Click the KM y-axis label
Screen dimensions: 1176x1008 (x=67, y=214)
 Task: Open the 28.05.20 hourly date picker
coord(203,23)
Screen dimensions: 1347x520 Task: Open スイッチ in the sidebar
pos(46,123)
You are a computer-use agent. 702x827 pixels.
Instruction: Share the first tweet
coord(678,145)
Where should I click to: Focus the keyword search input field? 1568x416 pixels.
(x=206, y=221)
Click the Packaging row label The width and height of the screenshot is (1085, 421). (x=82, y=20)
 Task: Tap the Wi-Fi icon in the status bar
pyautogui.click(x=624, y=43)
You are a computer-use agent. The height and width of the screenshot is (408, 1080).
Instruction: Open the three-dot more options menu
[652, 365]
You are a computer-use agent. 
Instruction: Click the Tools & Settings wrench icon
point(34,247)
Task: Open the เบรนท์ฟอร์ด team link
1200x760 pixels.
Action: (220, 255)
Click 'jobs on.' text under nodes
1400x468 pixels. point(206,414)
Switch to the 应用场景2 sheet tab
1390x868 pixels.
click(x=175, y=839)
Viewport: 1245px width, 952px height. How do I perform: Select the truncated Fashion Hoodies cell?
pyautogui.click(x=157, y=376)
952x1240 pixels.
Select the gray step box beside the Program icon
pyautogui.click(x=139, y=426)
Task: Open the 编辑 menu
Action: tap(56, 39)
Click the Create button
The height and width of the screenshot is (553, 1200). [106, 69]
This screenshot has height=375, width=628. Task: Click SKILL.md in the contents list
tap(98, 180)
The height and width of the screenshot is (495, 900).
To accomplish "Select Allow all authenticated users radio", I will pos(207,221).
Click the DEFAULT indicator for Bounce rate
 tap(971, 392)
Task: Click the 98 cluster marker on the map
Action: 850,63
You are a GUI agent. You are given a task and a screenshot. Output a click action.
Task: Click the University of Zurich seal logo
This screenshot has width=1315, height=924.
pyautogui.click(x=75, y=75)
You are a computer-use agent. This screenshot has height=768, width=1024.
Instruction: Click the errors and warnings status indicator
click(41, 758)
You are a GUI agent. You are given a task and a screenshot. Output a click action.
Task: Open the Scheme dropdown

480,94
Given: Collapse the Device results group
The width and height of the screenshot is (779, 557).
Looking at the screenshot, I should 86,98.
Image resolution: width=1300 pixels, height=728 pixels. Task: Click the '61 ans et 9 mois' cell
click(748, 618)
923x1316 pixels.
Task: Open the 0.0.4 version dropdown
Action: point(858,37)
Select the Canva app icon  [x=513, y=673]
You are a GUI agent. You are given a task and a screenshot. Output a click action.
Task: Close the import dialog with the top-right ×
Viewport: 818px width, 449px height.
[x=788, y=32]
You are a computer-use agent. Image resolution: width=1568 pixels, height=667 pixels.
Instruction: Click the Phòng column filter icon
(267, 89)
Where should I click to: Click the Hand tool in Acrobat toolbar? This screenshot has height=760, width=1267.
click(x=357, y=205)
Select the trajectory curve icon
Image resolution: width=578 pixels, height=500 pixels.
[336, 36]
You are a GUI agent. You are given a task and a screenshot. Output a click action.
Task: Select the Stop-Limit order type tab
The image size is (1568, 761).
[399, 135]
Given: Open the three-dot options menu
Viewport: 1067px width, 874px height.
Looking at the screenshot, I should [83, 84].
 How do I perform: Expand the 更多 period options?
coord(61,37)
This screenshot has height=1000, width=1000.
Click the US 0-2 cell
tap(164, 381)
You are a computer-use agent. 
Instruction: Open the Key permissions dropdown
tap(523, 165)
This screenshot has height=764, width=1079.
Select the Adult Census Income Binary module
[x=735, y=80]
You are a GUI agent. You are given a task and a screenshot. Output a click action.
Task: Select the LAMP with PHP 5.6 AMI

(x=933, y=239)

··········

BRIEF
Taking the entries above, restate exactly those lines that fall between the line with "Screen dimensions: 1347x520" and the line with "Given: Collapse the Device results group", keeping both of those lines too.

RESULT FOR THIS TASK
Screen dimensions: 1347x520 Task: Open スイッチ in the sidebar
pos(46,123)
You are a computer-use agent. 702x827 pixels.
Instruction: Share the first tweet
coord(678,145)
Where should I click to: Focus the keyword search input field? 1568x416 pixels.
(x=206, y=221)
Click the Packaging row label The width and height of the screenshot is (1085, 421). (x=82, y=20)
 Task: Tap the Wi-Fi icon in the status bar
pyautogui.click(x=624, y=43)
You are a computer-use agent. The height and width of the screenshot is (408, 1080).
Instruction: Open the three-dot more options menu
[652, 365]
You are a computer-use agent. 
Instruction: Click the Tools & Settings wrench icon
point(34,247)
Task: Open the เบรนท์ฟอร์ด team link
1200x760 pixels.
Action: (220, 255)
Click 'jobs on.' text under nodes
1400x468 pixels. point(206,414)
Switch to the 应用场景2 sheet tab
1390x868 pixels.
click(x=175, y=839)
Viewport: 1245px width, 952px height. How do I perform: Select the truncated Fashion Hoodies cell?
pyautogui.click(x=157, y=376)
952x1240 pixels.
Select the gray step box beside the Program icon
pyautogui.click(x=139, y=426)
Task: Open the 编辑 menu
Action: tap(56, 39)
Click the Create button
The height and width of the screenshot is (553, 1200). [106, 69]
This screenshot has height=375, width=628. Task: Click SKILL.md in the contents list
tap(98, 180)
The height and width of the screenshot is (495, 900).
To accomplish "Select Allow all authenticated users radio", I will pos(207,221).
Click the DEFAULT indicator for Bounce rate
 tap(971, 392)
Task: Click the 98 cluster marker on the map
Action: 850,63
You are a GUI agent. You are given a task and a screenshot. Output a click action.
Task: Click the University of Zurich seal logo
This screenshot has width=1315, height=924.
pyautogui.click(x=75, y=75)
You are a computer-use agent. This screenshot has height=768, width=1024.
Instruction: Click the errors and warnings status indicator
click(41, 758)
You are a GUI agent. You are given a task and a screenshot. Output a click action.
Task: Open the Scheme dropdown

480,94
Given: Collapse the Device results group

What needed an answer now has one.